Doch was ist BTS genau? Und wie tierfreundlich ist dieses angebliche Zertifikat? BTS ist die Abkürzung für «Besonders Tierfreundliche Stallhaltung». Und wie Huber moniert, ist es kein «Label» oder «Zertifikat»: BTS ist eine Verordnung des Bundes. Für die Landwirte ist sie – im Gegensatz zu den Anforderungen der Tierschutzgesetzgebung, die von allen Direktzahlungsempfängern zwingend erfüllt werden müssen – freiwillig.
Neben BTS gibt es vom Bund auch das RAUS-Programm (Regelmässiger Auslauf) – ebenfalls freiwillig. Auf der Homepage des Bundesamtes für Landwirtschaft heisst es: «Jeder Landwirt kann wählen, mit welchen Tierkategorien er an einem oder an beiden Programmen teilnimmt.» Die Mehrleistungen der Landwirte, zum Beispiel für grössere Stallflächen und Einstreue bei BTS-Haltung, werden vom Bund sowie durch einen höheren Verkaufspreis für besonders tierfreundlich produzierte Nahrungsmittel abgegolten.
Das BTS-System geht zwar über die Basis-Bestimmungen des Tierschutzgesetzes hinaus. Für die Kühe ist ein Leben auf der grünen Wiese aber nicht zwingend inbegriffen. Gemäss der Verordnung müssen die Rinder nur «dauernd Zugang zu einem Liegebereich und einem nicht eingestreuten Bereich haben». Ob die Tiere den ganzen Tag im Stall gestanden haben oder ob sie auch Auslauf hatten, weiss der Konsument nicht, wenn er sich für dieses Fleisch entscheidet. Ganz im Gegensatz zu Fleisch aus der Produktion mit einem Tierschutzlabel.
Für Huber ist klar: «Wer etwas für die Tiere tun will, muss sie nach draussen lassen. BTS garantiert zwar eine gute Stallhaltung, aber zusätzlicher Auslauf ins Freie ist für eine artgemässe Haltung zwingend.» Dass Lidl in einem Werbefilm voller grüner Wiesen und Landidylle für das BTS-Fleisch wirbt, überrascht Huber nicht.
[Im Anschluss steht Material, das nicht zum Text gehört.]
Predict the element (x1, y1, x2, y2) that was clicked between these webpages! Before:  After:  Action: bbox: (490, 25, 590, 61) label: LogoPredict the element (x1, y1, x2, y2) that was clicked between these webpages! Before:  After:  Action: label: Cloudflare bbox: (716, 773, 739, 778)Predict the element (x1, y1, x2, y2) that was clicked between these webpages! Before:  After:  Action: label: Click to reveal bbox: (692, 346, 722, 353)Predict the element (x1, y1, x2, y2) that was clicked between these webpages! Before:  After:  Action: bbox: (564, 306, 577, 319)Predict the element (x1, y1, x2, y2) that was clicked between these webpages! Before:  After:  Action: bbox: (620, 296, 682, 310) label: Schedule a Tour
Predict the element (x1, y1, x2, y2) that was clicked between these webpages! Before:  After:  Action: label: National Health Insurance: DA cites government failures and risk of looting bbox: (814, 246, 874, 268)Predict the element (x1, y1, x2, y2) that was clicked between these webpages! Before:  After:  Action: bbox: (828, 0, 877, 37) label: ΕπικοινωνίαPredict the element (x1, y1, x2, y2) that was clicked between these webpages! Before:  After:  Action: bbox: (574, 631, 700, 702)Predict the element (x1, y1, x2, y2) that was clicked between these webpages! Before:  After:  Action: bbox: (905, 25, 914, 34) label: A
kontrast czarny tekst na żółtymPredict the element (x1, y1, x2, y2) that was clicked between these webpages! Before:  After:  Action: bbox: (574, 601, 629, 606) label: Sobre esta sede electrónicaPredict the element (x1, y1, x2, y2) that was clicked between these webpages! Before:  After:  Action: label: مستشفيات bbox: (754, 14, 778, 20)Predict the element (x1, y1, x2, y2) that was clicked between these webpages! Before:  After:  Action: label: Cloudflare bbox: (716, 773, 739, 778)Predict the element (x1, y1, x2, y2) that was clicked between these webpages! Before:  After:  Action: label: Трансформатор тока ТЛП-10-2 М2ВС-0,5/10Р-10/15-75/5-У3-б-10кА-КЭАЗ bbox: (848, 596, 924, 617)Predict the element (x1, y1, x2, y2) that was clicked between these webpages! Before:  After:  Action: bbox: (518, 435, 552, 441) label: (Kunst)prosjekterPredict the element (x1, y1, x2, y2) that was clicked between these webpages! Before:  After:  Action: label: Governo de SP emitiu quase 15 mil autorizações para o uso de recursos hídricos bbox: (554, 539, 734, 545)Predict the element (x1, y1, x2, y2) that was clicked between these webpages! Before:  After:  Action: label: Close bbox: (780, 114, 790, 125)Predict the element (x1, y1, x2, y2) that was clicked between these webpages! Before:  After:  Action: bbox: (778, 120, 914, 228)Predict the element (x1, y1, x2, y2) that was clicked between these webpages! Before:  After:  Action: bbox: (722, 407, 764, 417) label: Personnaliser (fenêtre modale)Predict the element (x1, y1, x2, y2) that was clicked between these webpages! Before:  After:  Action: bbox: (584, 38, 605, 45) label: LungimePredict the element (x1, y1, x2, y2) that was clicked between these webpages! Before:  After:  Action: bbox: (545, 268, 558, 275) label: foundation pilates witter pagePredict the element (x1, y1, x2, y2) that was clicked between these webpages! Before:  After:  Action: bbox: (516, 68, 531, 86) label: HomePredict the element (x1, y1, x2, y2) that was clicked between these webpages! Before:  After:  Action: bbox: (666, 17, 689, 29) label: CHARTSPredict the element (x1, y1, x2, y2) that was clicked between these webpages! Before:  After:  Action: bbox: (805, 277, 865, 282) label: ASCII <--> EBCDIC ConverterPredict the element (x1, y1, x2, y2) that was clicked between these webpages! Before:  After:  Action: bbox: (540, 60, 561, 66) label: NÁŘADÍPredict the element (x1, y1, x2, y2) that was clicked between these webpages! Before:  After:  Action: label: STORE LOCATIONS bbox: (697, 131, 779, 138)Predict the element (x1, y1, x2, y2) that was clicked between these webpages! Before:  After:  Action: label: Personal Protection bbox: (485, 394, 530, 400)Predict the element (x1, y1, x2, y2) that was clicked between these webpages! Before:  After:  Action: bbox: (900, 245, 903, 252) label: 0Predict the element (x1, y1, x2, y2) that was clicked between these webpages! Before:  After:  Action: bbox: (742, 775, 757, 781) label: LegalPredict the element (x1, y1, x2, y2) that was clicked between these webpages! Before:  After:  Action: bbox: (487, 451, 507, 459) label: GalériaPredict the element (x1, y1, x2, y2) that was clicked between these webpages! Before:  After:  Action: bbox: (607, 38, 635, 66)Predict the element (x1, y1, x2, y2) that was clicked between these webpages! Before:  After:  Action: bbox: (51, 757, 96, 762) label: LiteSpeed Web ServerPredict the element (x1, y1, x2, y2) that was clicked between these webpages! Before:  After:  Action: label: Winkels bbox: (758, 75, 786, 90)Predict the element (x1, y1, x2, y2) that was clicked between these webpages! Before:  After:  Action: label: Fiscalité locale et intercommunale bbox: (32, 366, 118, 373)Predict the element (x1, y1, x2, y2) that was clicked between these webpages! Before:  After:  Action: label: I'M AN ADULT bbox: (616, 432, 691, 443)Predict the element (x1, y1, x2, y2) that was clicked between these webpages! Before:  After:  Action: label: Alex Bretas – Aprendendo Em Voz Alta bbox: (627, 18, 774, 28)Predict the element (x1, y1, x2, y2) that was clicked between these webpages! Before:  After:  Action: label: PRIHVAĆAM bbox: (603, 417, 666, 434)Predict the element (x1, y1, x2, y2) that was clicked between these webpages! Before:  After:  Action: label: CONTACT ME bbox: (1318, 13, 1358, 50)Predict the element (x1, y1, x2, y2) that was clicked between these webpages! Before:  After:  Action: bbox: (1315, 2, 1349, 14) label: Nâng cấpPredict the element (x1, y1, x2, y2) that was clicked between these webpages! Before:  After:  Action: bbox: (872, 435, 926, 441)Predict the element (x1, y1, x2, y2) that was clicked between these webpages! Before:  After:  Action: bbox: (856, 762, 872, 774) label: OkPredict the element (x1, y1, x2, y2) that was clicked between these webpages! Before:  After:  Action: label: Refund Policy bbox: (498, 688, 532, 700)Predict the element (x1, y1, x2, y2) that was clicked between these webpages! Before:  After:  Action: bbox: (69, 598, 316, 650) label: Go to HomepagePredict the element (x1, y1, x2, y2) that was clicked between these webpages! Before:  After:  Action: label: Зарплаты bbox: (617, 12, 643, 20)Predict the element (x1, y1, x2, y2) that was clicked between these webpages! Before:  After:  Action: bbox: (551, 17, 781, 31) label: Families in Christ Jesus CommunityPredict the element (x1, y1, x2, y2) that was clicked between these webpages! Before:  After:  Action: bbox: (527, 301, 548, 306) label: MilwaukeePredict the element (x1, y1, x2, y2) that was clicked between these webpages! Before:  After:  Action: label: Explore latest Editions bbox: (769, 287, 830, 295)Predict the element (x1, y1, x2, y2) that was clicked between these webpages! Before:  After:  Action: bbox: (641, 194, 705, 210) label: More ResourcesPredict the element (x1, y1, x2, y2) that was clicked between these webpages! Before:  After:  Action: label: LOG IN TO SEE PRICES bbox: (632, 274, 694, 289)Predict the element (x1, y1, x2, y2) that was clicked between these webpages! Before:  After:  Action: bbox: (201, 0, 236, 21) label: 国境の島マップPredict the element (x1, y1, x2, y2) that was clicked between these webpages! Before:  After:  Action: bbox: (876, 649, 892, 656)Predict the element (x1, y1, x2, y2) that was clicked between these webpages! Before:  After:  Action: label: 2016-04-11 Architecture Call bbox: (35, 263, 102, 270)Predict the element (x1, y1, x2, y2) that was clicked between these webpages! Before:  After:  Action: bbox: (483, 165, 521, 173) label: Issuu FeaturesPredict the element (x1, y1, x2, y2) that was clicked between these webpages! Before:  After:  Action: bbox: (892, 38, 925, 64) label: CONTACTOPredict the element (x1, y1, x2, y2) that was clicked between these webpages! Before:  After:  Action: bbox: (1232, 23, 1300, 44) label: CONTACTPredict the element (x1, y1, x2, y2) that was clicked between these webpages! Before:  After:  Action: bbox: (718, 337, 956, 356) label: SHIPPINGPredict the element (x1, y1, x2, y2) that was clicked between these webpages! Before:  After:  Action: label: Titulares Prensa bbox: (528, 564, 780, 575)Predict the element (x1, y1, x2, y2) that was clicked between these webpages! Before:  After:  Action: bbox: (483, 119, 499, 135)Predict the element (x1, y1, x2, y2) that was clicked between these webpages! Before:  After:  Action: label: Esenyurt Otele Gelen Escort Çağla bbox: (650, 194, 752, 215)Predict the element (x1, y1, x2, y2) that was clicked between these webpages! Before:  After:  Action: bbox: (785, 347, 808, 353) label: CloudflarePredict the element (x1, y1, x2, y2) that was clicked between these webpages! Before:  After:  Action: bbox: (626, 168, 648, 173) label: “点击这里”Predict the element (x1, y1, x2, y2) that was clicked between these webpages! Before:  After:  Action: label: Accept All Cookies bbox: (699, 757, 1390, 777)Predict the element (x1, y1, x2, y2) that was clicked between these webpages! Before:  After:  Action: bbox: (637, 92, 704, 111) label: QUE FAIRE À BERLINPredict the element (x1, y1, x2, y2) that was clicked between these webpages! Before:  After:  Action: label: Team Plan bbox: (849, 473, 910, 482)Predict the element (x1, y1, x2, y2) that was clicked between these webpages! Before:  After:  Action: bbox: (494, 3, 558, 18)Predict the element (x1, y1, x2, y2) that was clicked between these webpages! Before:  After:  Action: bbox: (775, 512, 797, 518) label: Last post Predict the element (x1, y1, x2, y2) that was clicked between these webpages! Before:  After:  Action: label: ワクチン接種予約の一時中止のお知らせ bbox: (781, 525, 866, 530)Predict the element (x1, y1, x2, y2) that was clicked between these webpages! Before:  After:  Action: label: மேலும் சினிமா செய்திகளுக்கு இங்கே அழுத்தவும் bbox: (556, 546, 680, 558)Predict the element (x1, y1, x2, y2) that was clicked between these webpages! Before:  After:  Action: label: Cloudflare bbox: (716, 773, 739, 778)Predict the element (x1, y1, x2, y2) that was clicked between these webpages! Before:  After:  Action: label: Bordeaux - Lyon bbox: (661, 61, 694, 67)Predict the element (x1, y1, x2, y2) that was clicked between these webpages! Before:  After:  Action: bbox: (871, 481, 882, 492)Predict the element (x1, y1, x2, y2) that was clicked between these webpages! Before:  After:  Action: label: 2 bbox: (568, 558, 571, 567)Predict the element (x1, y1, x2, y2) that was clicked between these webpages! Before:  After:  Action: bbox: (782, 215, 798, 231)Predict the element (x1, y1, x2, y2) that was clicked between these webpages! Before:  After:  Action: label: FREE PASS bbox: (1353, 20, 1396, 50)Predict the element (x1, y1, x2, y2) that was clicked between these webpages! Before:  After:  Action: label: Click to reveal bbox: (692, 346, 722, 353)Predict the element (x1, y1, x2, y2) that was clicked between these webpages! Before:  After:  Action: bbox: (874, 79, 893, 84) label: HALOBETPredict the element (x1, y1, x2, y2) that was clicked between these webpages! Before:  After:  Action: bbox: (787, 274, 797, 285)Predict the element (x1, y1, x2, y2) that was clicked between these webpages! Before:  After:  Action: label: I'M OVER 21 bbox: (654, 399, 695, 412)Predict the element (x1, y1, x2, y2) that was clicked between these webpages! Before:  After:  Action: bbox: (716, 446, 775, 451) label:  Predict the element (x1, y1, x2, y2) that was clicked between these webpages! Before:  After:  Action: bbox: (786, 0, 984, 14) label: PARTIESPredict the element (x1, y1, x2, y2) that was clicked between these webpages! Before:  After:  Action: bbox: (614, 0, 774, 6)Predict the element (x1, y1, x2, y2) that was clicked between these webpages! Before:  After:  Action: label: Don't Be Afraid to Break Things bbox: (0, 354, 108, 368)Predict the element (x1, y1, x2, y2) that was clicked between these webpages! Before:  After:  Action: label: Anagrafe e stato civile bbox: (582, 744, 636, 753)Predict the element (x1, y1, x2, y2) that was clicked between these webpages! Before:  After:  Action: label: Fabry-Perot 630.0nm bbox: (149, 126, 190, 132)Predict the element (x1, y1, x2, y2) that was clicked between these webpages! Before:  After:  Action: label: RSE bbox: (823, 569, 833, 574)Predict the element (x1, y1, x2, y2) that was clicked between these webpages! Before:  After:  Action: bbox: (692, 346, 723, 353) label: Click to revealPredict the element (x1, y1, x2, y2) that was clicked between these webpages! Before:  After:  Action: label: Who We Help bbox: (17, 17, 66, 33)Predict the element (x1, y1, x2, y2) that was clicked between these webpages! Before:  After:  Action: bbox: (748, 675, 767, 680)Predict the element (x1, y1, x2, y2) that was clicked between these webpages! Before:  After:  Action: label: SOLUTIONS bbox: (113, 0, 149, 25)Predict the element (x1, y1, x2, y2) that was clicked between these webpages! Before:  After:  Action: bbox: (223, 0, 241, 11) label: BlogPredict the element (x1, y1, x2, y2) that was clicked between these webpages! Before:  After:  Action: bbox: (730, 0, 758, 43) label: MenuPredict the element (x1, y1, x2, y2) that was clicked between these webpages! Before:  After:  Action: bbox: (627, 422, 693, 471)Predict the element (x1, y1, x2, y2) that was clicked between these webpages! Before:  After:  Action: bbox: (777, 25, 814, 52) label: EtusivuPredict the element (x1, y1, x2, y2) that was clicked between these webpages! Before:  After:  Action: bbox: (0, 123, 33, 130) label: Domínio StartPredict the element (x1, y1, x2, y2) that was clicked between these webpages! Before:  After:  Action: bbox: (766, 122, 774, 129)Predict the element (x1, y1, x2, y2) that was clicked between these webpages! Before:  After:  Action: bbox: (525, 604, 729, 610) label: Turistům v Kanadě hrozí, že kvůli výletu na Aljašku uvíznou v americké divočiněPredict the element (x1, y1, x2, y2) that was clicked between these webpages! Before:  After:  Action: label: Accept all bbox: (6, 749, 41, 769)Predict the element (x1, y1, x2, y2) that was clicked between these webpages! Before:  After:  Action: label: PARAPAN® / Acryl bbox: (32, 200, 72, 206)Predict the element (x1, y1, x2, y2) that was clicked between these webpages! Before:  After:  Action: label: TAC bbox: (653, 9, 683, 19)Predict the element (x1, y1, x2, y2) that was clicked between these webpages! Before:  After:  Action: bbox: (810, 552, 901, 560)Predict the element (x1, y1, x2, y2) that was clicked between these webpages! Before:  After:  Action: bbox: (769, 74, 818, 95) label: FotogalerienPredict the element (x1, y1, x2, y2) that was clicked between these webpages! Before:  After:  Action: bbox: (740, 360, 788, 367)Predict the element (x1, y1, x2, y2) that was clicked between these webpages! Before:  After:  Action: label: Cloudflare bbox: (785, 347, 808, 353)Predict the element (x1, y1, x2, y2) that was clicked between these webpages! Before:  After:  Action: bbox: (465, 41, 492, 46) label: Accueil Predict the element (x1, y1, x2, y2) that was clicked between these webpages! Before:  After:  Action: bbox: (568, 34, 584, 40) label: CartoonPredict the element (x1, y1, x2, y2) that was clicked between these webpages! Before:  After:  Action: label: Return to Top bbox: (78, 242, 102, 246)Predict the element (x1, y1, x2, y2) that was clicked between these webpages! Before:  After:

Im regelmässig vom Schweizerischen Tierschutz durchgeführten Ranking der Detaillisten schneiden die deutschen Discounter Aldi und Lidl am schlechtesten ab – weit hinter Coop und Migros. Die Branchenführer lassen ihr Fleisch von strengeren Labels zertifizieren.
Nadine Archimoeitz, Mediensprecherin von Lidl Schweiz, sagt, dass der Discounter das Thema Tierschutz sehr ernst nehme und es ihm ein grosses Anliegen sei. Aus diesem Grund sei man mit dem Schweizer Tierschutz in regelmässigem Kontakt. Die BTS-Anforderungen, die von den Lieferanten eingehalten würden, seien höher als diejenigen in der Schweizer Tierschutzverordnung. «Darum können wir die Einschätzungen des STS nicht nachvollziehen.» Gemäss den Marktbeobachtungen von Lidl bieten die anderen Detailhändler billige Importware an – und diese erfülle nicht einmal die Standards der Schweizer Tierschutzgesetzgebung.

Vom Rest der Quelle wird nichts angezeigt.